Momencik, trwa przetwarzanie danych   loading-animation

#24640

przez (PW) ·
| Do ulubionych
Dziś o tym jacy ćwierćinteligenci pracują w stołecznej straży miejskiej...

Ostatnio wracam sobie do domku z drugiego końca miasta. Jako, że nie mam samochodu zmuszona jestem poruszać się komunikacją miejską. Podchodzę więc na przystanek, sprawdzam tramwaj, ok będzie za 20 minut, no nic, poczekam.

Ale na przystanku ktoś zapalił kosz. Taki betonowy, metrowy kosz na śmieci. Tli się, nikomu nie zagraża specjalnie, ale strasznie śmierdzi, więc postanowiłam poinformować straż miejską, coby coś z tym fantem zrobili.

Dzwonię, odbiera [D] dyżurny
[D] Straż Miejska Miasta Stołecznego Warszawy, słucham.
[J] Dobry wieczór, chciałabym zgłosić, że na przystanku tramwajowym Piekielny w stronę centrum, pali się kosz na śmieci. Nikomu nie zagraża, ale może ktoś by się tym zajął ze służb miejskich, żeby się nie rozprzestrzeniło...
[D] Pani... ale tu straż miejska, to trzeba na straż pożarną...
[J] Proszę pana, ale tu nie trzeba wozu strażackiego, tylko kogoś ze służb oczyszczania miasta, żeby wrzucił trochę śniegu do środka i to zgasił...
[D] A to pani nie może?
[J] (w lekkim szoku) Nie...
[D] Dlaczego? Proszę to zgasić...
[J] Nie mogę, jestem w ciąży.
[D] No dobra, to my kogoś przyślemy...

:::::

[ZADANIE PISEMNE] Przepisz wiernie fragment historii o płonącym koszu na przystanku, od słów "Ale na przystanku" do słów "na straż pożarną..." włącznie. Zapisy nie mają tu żadnego zastosowania.

(Dane o położeniu słów i elementów)
:::::

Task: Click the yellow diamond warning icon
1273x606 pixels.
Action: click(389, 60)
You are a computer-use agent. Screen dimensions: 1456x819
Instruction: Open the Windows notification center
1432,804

:::::

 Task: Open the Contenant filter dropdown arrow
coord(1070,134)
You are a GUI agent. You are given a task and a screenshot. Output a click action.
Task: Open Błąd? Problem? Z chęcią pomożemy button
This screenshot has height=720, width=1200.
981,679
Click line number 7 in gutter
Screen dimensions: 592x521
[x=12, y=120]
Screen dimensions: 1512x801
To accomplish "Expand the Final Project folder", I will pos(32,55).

:::::

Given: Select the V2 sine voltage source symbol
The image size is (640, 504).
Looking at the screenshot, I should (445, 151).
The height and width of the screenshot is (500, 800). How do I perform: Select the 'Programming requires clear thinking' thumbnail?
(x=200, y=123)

:::::

[WYNIK PONIŻEJ]
Ale na przystanku ktoś zapalił kosz. Taki betonowy, metrowy kosz na śmieci. Tli się, nikomu nie zagraża specjalnie, ale strasznie śmierdzi, więc postanowiłam poinformować straż miejską, coby coś z tym fantem zrobili.

Dzwonię, odbiera [D] dyżurny
[D] Straż Miejska Miasta Stołecznego Warszawy, słucham.
[J] Dobry wieczór, chciałabym zgłosić, że na przystanku tramwajowym Piekielny w stronę centrum, pali się kosz na śmieci. Nikomu nie zagraża, ale może ktoś by się tym zajął ze służb miejskich, żeby się nie rozprzestrzeniło...
[D] Pani... ale tu straż miejska, to trzeba na straż pożarną...